Die konjunkturabhängige Branche, die 2016 einen Umsatz von 215 Milliarden Euro erwirtschaftete, hat in den vergangenen Jahren allerdings an Schwung verloren. Die Gesamtproduktion stagnierte mehr oder weniger fünf Jahre in Folge. Die schwächelnde Weltwirtschaft und politische Unsicherheiten belasteten die Geschäfte der rund 6400 Unternehmen mit insgesamt mehr als einer Million Beschäftigten.  

Konkurrenz aus China schläft nicht

International verschieben sich die Gewichte: Zwar stehen Maschinen "Made in Germany" mit einem Anteil von zuletzt 15,4 Prozent an der Weltmaschinenausfuhr weiterhin an der Spitze. Doch die Konkurrenz aus China hat nicht nur die US-Produzenten überholt, sie rückt immer näher - 2015 lag der Anteil der Hersteller aus der zweitgrößten Volkswirtschaft der Welt bei 13,3 Prozent.
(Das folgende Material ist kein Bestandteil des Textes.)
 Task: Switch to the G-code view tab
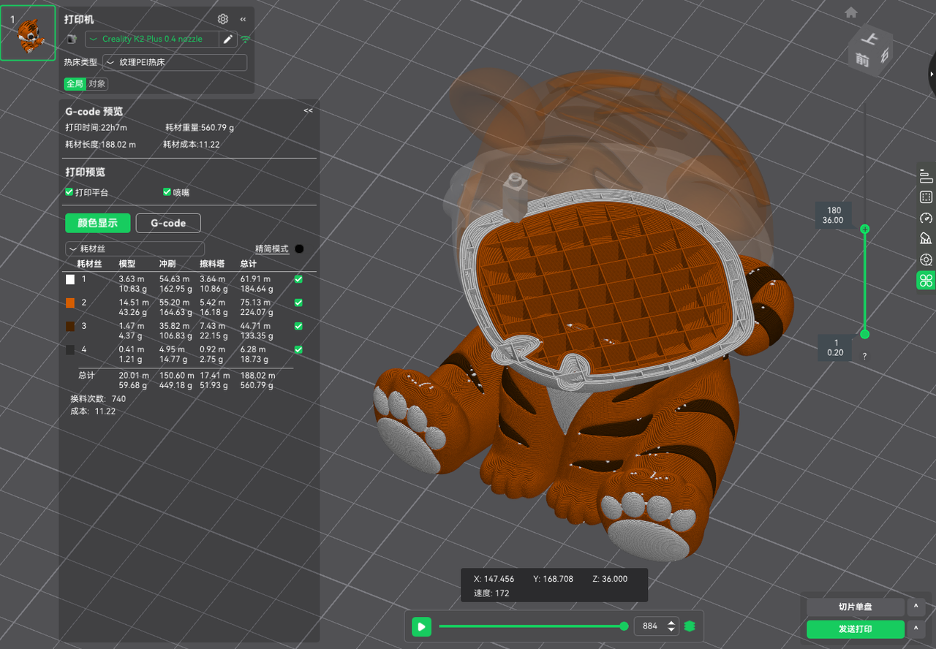point(167,223)
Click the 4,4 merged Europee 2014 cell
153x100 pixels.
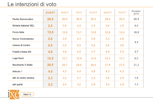click(x=136, y=42)
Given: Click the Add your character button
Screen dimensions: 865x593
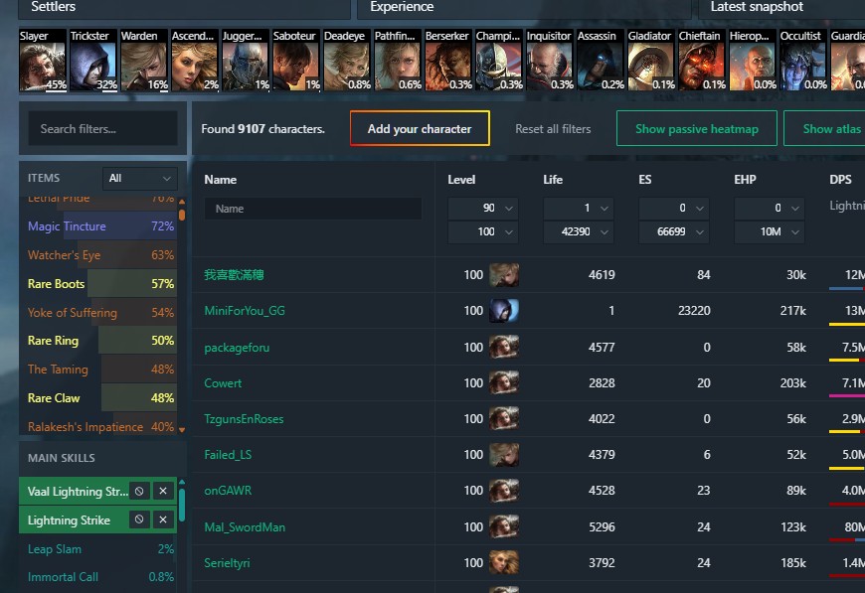Looking at the screenshot, I should pos(420,129).
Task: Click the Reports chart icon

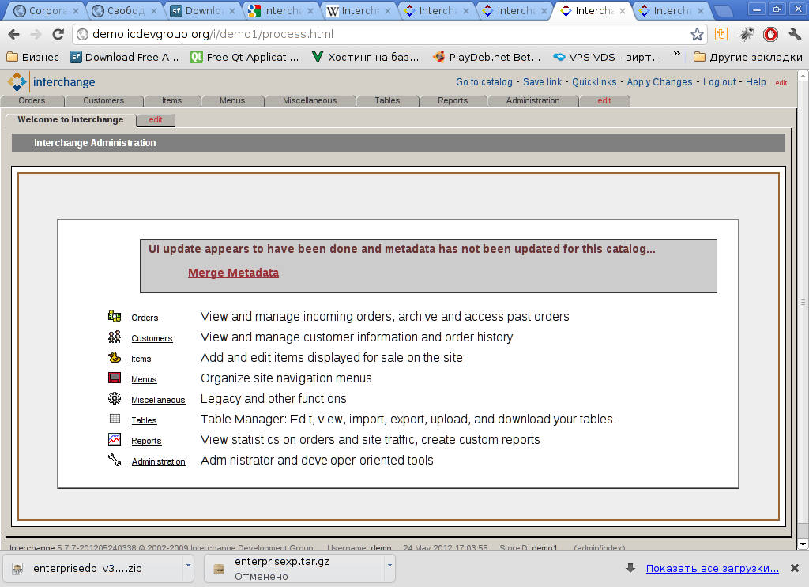Action: [115, 439]

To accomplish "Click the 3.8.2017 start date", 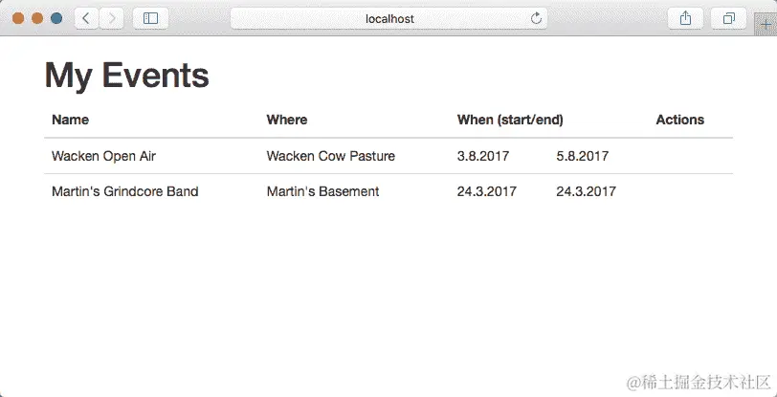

Stefan Bley, Partner beim Beratungsunternehmen EY, bescheinigt Maschinen "Made in Germany" international einen guten Ruf. "Sie sind eindeutig im Premiumbereich anzusiedeln und entsprechend teuer im Vergleich zur Konkurrenz beispielsweise aus China", sagte er jüngst. Der hohe Preis lasse sich aber nur dann weiter am Markt durchsetzen, wenn die Unternehmen innovativ seien und technologisch vorangingen. "Umso gefährlicher ist es, wenn manche Maschinenbauer nötige Investitionen in die Digitalisierung verpassen, weil ihnen das Geld oder das Personal fehlt".

Deutschland KUKA Robotics (picture alliance/dpa/O. Berg)

Der ehemals deutsche Roboterhersteller Kuka ist inzwischen in chinesischer Hand.

Zugleich gingen chinesische Unternehmen in Deutschland auf Einkaufstour. So schluckte beispielsweise der Mischkonzern Midea den Augsburger Roboter-Hersteller Kuka. Eine Übernahmewelle durch ausländische Investoren erwartet Brodtmann jedoch nicht. Davor schütze vor allem die mittelständische Struktur der Branche mit ihren weitgehend unbekannten Marktführern, die oft in Familienhand seien.

"Diese Hidden Champions machen aus Sicht der Investoren ein zu kleinteiliges Geschäft, das passt nicht in deren Umsatz- und Renditevorstellungen." Brodtmann ist zuversichtlich, dass die Branche dank ihrer Spezialisierung auch in zehn Jahren insgesamt noch eine starke Position haben wird. "Deutschlands Maschinenbau fürchtet sich vor keinem Wettbewerber".